LA ZONE -

Phobie 15 : hors-limites

Le 11/10/2005
par Aka
[illustration] Aujourd’hui il m’est arrivé quelque chose d’assez étrange. Comme une sorte d’impression de « déjà vu », sauf que ce n’était pas ça. Une chose aussi déstabilisante que d’arriver dans un endroit inconnu tout en s’y repérant pourtant immédiatement.
Je me suis levée ce matin et quelque chose avait changé dans mon salon. Quelque chose d’imperceptible mais de pourtant tellement flagrant. J’ai passé la matinée à essayer de comprendre. J’ai détaillé chaque objet, observant la poussière qui les entoure pour voir celui qui aurait pu être déplacé. J’ai vérifié que les chaises étaient toujours bloquées sous la table. J’ai détaillé chacun de mes tableaux. Mais rien. C’est pourtant là, devant moi, comme une évidence.
Il y a quelques années j’ai eu un accident de voitures. Quelque chose d’assez bénin en fait. De la tôle froissée comme on dit. Ce n’est pas moi qui conduisais, j’étais gentiment à l’arrière à regarder le paysage défiler. Quelques secondes avant l’accident, je me rappelle que je fixais un arbre. Un arbre immense et isolé au milieu de la campagne. Il était noir et plus aucune feuille ne poussait sur ses branches. A ce moment là, j’ai su qu’il allait arriver quelque chose à cette voiture, mais j’ai préféré refouler cette certitude irrationnelle et me taire. Au virage suivant, nous avons terminé dans le fossé.

Je ne comprends pas vraiment ce qu’il m’arrive, j’ai l’impression de revivre une énième crise d’adolescence. Un jour je me sens bien, même trop bien. Je fais des dizaines et des dizaines de projets, je m’entends avec tout le monde, je suis partout, presque hystérique. Le lendemain, j’ai l’impression de porter le poids du monde sur mes épaules. Je me sens épuisée, étouffée. Je n’ai envie de rien, tout me semble insurmontable. Le fait de prendre une douche, de manger deviennent des épreuves qui me sont inaccessibles. La fatigue me gagne, paradoxalement accompagnée d’insomnies. Puis la mélancolie. L’inutilité de ma vie, de ce que je suis me saute au visage. Alors j’essaye de comprendre mais je ne sais même pas ce qu’il y a à comprendre.
Et puis il y a les autres jours. Ceux où plus rien n’a d’importance. Ceux où quoi qu’il se passe autour de moi je me sens seule. Comme si tout était braqué sur moi, que rien ne pouvait m’atteindre, même les plus importants. Mine de rien, ce sont ces jours-là où je me sens le mieux.

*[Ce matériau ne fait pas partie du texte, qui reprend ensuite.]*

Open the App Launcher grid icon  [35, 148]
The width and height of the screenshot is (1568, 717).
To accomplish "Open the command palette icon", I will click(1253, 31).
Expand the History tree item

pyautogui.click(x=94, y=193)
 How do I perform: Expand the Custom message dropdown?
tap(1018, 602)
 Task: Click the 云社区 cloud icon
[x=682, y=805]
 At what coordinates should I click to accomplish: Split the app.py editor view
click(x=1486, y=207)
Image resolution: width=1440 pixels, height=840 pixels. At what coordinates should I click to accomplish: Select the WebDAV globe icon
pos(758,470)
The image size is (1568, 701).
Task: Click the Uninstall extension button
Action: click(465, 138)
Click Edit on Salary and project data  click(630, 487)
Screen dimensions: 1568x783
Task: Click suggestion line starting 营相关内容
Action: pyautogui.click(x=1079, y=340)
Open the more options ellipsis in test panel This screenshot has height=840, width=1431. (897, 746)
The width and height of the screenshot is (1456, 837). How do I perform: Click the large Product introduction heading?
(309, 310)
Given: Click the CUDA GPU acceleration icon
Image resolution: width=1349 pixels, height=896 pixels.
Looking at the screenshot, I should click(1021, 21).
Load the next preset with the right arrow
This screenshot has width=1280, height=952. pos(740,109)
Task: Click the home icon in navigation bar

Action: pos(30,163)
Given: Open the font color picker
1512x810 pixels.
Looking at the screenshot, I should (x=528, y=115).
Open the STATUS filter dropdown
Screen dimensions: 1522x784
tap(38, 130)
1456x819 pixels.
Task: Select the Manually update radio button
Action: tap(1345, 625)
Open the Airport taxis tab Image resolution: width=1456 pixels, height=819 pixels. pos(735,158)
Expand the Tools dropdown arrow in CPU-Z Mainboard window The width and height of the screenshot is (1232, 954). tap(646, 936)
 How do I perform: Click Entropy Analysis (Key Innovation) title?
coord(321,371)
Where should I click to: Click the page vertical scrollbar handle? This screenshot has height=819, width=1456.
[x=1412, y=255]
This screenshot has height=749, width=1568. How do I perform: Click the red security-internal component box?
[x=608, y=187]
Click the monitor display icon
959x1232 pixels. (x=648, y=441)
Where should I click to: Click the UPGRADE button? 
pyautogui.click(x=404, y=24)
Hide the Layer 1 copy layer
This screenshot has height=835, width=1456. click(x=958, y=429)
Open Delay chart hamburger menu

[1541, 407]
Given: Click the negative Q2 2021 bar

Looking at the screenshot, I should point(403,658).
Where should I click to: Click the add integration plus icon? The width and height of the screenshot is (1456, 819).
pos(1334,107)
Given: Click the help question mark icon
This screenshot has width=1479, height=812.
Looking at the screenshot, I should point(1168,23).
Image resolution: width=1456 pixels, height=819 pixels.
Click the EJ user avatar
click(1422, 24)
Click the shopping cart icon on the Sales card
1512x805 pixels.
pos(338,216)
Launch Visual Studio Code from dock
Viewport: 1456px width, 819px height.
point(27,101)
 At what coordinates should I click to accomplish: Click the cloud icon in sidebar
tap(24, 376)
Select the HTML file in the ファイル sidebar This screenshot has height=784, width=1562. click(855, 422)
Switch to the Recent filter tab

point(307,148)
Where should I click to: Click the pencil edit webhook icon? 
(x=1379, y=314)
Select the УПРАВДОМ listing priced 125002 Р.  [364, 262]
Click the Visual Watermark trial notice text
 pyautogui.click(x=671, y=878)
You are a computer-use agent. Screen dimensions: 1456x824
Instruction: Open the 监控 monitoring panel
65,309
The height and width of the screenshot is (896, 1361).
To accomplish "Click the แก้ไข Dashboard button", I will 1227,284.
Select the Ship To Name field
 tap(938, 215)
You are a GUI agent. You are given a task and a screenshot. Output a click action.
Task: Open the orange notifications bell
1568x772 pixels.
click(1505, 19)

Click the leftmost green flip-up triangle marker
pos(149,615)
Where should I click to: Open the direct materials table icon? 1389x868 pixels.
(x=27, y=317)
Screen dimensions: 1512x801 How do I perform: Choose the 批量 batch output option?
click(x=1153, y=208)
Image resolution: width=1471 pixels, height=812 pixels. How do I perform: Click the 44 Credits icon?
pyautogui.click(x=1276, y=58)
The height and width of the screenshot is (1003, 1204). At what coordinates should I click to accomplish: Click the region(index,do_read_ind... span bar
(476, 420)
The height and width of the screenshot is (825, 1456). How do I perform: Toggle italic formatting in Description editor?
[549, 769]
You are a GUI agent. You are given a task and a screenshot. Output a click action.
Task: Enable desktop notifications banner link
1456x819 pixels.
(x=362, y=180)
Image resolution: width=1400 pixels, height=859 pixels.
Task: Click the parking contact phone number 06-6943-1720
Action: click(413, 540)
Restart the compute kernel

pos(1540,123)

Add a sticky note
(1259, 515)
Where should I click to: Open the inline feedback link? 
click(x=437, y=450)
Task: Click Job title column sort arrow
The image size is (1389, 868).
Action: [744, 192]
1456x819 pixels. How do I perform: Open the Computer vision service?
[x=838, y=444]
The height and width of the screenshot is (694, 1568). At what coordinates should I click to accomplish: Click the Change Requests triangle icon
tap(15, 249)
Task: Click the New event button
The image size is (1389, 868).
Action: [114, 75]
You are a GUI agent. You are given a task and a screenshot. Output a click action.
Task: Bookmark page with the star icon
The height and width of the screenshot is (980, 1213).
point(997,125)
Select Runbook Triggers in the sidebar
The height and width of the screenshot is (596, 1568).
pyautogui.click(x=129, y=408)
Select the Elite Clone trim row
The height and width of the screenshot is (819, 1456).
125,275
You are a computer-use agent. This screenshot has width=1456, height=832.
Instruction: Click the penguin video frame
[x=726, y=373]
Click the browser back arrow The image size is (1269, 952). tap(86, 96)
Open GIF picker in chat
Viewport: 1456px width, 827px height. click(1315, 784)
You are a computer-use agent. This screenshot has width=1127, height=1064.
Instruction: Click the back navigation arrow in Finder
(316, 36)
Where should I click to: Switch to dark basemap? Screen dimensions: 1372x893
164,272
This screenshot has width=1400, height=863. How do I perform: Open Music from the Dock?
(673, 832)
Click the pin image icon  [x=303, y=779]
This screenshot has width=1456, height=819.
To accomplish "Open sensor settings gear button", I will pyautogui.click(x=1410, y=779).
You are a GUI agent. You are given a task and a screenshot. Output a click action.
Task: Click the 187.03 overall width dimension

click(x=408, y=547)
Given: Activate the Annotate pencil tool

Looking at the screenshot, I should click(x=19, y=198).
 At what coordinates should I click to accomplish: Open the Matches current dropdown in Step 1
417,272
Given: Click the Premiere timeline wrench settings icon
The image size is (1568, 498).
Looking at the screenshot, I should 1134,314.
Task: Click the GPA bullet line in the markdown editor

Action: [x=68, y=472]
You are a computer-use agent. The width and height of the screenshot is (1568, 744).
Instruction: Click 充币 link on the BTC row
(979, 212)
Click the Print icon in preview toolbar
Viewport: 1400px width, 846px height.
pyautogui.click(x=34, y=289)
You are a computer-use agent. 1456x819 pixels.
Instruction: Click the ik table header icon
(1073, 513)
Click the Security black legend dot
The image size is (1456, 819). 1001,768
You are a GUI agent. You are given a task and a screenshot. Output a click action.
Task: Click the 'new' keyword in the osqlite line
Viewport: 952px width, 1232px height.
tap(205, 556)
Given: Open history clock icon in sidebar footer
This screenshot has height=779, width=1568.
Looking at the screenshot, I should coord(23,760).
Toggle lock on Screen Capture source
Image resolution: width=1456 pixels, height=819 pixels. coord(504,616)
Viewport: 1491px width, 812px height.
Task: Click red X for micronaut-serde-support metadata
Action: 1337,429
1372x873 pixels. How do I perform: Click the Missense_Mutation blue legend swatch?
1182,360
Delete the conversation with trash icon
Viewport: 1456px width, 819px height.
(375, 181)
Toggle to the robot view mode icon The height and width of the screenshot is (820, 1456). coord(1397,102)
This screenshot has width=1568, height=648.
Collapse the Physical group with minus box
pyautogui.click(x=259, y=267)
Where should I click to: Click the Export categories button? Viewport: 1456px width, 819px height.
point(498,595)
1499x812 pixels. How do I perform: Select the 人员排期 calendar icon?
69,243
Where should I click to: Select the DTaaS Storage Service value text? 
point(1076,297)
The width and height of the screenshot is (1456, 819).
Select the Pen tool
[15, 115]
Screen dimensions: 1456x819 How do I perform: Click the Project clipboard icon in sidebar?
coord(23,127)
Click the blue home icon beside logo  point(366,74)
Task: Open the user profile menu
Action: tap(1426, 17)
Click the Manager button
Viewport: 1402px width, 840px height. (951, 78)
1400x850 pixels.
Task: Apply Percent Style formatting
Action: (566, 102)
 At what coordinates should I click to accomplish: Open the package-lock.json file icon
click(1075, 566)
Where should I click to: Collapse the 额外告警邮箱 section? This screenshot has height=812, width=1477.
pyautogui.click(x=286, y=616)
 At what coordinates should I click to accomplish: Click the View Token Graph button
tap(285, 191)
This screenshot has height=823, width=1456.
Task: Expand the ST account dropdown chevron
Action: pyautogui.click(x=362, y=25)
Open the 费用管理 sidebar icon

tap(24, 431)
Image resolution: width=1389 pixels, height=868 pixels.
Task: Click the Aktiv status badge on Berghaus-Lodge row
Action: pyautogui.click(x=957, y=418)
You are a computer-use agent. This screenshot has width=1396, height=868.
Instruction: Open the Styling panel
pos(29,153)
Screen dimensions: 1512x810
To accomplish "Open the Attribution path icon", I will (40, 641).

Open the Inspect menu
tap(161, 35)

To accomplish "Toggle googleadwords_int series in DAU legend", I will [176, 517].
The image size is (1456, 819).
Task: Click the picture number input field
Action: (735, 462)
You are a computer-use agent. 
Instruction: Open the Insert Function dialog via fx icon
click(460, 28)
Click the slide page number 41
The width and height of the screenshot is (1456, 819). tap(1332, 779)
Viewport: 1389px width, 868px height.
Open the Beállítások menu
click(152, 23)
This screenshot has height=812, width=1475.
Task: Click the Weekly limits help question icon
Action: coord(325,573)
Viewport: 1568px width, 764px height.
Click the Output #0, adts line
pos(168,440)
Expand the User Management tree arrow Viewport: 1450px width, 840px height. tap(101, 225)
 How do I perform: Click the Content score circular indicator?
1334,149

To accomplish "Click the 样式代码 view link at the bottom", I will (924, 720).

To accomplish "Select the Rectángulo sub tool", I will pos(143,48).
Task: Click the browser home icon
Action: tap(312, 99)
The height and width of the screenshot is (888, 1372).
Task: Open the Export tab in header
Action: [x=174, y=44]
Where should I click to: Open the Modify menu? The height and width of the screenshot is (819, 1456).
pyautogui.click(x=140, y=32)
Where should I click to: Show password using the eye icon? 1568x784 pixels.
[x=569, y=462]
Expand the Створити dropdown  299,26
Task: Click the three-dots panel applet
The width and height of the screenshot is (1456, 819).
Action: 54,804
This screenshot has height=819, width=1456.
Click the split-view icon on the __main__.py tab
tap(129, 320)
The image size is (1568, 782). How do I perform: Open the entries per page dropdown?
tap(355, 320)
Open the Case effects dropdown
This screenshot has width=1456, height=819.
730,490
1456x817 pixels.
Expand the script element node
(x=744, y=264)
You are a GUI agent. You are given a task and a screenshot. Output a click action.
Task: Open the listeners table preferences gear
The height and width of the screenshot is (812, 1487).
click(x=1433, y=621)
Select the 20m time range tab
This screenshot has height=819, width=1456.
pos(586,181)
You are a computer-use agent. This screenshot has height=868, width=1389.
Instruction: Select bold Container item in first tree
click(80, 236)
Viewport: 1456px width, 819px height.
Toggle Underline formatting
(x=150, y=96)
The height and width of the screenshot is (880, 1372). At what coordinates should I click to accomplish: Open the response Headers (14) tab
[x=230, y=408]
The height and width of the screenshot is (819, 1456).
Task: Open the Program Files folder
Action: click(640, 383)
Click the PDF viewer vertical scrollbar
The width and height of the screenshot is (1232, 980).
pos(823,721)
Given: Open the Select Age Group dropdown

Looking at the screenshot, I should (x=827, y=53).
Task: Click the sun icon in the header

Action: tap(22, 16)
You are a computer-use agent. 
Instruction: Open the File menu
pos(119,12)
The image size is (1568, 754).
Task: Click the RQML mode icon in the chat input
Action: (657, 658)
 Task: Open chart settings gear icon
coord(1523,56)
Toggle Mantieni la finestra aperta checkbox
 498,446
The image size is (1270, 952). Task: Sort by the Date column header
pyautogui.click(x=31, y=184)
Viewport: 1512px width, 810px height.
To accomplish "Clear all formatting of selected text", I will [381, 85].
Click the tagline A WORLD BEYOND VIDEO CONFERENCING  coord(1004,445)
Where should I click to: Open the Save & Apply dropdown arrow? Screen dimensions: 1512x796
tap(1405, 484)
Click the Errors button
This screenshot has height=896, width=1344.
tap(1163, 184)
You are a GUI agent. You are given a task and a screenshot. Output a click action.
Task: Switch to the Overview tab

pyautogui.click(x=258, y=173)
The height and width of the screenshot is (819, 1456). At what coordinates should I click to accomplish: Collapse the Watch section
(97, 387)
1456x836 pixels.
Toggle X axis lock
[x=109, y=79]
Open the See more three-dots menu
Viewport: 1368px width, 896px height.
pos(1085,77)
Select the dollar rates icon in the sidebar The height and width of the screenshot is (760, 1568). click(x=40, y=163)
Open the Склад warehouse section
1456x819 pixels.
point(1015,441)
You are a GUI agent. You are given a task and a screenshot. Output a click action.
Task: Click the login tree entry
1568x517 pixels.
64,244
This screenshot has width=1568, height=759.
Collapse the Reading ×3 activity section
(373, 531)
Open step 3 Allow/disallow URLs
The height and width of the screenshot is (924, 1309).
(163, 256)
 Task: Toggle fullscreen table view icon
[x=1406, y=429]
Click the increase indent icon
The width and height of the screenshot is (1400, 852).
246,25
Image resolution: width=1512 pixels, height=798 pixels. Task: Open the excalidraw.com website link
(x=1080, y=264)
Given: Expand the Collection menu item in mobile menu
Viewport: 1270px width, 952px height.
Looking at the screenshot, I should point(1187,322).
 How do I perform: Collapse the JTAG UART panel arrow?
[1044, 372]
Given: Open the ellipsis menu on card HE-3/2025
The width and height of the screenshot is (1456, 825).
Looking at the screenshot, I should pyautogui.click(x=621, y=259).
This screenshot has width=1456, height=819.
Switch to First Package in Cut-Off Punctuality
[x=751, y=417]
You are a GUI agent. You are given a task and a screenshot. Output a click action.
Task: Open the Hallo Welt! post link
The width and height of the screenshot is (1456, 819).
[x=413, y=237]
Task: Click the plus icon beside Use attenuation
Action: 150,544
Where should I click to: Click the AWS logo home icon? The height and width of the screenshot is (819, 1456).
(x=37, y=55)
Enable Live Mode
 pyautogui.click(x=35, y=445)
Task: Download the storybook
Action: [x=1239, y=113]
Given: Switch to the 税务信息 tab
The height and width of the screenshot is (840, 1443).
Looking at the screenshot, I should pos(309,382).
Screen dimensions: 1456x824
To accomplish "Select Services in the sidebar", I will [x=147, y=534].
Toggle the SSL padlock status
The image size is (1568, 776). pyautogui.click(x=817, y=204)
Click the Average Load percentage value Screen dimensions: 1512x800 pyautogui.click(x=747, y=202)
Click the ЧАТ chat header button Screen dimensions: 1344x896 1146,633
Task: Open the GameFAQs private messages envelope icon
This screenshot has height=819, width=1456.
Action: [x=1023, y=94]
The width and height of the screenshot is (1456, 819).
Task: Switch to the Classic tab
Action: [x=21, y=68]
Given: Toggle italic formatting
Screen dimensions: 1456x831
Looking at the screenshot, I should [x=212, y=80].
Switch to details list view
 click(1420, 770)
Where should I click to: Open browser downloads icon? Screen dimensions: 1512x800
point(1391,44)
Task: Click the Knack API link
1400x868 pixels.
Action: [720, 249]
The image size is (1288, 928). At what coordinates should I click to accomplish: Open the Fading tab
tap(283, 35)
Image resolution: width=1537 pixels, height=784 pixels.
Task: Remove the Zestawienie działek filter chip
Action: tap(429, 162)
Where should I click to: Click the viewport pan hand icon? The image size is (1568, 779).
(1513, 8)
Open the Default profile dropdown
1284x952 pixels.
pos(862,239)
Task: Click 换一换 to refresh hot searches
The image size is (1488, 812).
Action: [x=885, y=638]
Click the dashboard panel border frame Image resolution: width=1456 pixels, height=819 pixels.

Aujourd’hui j’ai franchit le pas et j’ai pris rendez-vous avec un psychiatre. Non que je ressente un besoin réel d’y aller, mais j’ai besoin d’un peu plus de constance. Les crises d’ado ne sont plus de mon âge. J’ai besoin de normalité, de tranquillité, de repos. J’ai besoin de me laisser porter comme tous ceux que je peux croiser dans le métro.J’ai besoin qu’on m’enlève mes exigences. Je veux être comme tous ceux que je déteste. Je veux être comme tout le monde.

Je sais que je vais mourir comme je savais pour l’accident. Tous les jours dans le train j’attends qu’une bombe explose. Je me surprends à scruter les gens autour de moi : leurs expressions de visage, leurs manies, et surtout leurs sacs. Je prête attention aux odeurs, mon cœur se serre dès que je crois déceler celle du brûlé. La panique me gagne si le train met trop longtemps à repartir : je m’assoies toujours en queue, il suffirait que le train d’après ne puisse pas s’arrêter à temps… Ca s’est déjà vu.
Le reste du temps je fantasme en regardant défiler le paysage. Une explosion, est-ce qu’on la sent arriver ? Est-ce qu’on entend un grand bruit ? On ressent un coup violent ? Est-ce que pendant un dixième de seconde on sait que notre corps part en lambeaux ? Est-ce que le monde continuerait de tourner sans moi ? Oui sans aucun doute. Mais moi je ne veux pas mourir comme ça, en rentrant du boulot, comme ça, anonymement.
Je ne veux pas mourir.
Pitié.

Il y a quelques années, une de mes connaissances est morte dans un accident de voiture. Brûlé vif. Peu de temps après l’enterrement, je me suis mise à faire des cauchemars très particuliers. Je voyais exactement tout ce qui se passait dans la pièce où je m’étais endormie : le programme qui passait à la télé, les allées et venues des gens. Tout. Impossible alors pour mon inconscient de se rendre compte que je dormais. Sauf qu’en plus, Il était là, toujours dans un coin de la pièce. Son corps brûlé et déjà pourrissant tourné vers moi. Il me parlait, me prévenait. Il mentionnait mon avenir, Il m’avertissait de ce qui allait m’arriver. Et moi je ne L’ai jamais écouté : on écoute pas ses rêves, c’est le premier pas vers la folie. Pourtant Il avait raison.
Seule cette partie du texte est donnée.